BRIEF: For the data below, say how many lines contain "Switch". Only the number should be given.

TASK MATERIAL:
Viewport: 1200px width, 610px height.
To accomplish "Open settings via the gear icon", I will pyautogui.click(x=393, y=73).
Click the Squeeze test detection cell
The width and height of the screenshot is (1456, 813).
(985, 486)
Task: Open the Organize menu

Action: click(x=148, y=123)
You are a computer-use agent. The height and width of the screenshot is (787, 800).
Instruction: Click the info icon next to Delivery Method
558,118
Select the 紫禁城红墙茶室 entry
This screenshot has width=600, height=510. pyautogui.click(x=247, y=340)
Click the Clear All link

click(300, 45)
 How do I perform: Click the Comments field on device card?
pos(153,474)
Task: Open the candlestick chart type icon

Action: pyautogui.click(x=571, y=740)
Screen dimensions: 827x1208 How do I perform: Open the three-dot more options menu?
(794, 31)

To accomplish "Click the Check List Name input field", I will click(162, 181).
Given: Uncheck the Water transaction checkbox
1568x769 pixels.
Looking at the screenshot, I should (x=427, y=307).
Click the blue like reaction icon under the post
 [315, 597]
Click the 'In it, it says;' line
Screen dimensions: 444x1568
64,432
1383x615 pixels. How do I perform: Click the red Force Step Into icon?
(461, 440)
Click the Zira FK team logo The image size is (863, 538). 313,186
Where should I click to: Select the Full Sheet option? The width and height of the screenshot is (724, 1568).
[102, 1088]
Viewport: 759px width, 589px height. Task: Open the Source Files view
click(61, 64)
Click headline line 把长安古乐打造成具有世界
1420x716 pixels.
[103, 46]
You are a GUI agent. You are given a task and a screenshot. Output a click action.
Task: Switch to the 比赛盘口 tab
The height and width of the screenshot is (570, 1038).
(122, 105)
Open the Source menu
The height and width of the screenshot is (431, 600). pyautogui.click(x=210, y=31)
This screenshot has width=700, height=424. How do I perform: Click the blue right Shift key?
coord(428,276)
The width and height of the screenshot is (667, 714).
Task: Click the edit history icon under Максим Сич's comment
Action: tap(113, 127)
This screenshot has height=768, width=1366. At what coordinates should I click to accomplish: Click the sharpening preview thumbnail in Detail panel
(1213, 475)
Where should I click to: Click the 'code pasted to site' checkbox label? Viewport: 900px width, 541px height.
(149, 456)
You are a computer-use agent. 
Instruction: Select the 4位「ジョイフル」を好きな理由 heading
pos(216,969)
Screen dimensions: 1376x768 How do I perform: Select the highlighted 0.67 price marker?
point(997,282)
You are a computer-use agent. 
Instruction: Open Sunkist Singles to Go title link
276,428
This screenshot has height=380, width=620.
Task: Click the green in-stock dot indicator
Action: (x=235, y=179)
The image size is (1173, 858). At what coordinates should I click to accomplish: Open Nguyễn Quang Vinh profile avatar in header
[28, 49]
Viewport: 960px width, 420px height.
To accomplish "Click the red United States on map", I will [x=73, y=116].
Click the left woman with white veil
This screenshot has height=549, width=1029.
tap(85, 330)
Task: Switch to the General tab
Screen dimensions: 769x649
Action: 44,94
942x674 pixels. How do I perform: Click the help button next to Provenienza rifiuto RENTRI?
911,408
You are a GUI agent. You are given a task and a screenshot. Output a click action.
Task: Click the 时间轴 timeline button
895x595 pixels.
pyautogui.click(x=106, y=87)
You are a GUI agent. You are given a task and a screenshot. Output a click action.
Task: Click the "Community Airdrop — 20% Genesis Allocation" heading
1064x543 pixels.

RESPONSE FOR THIS EXERCISE: 2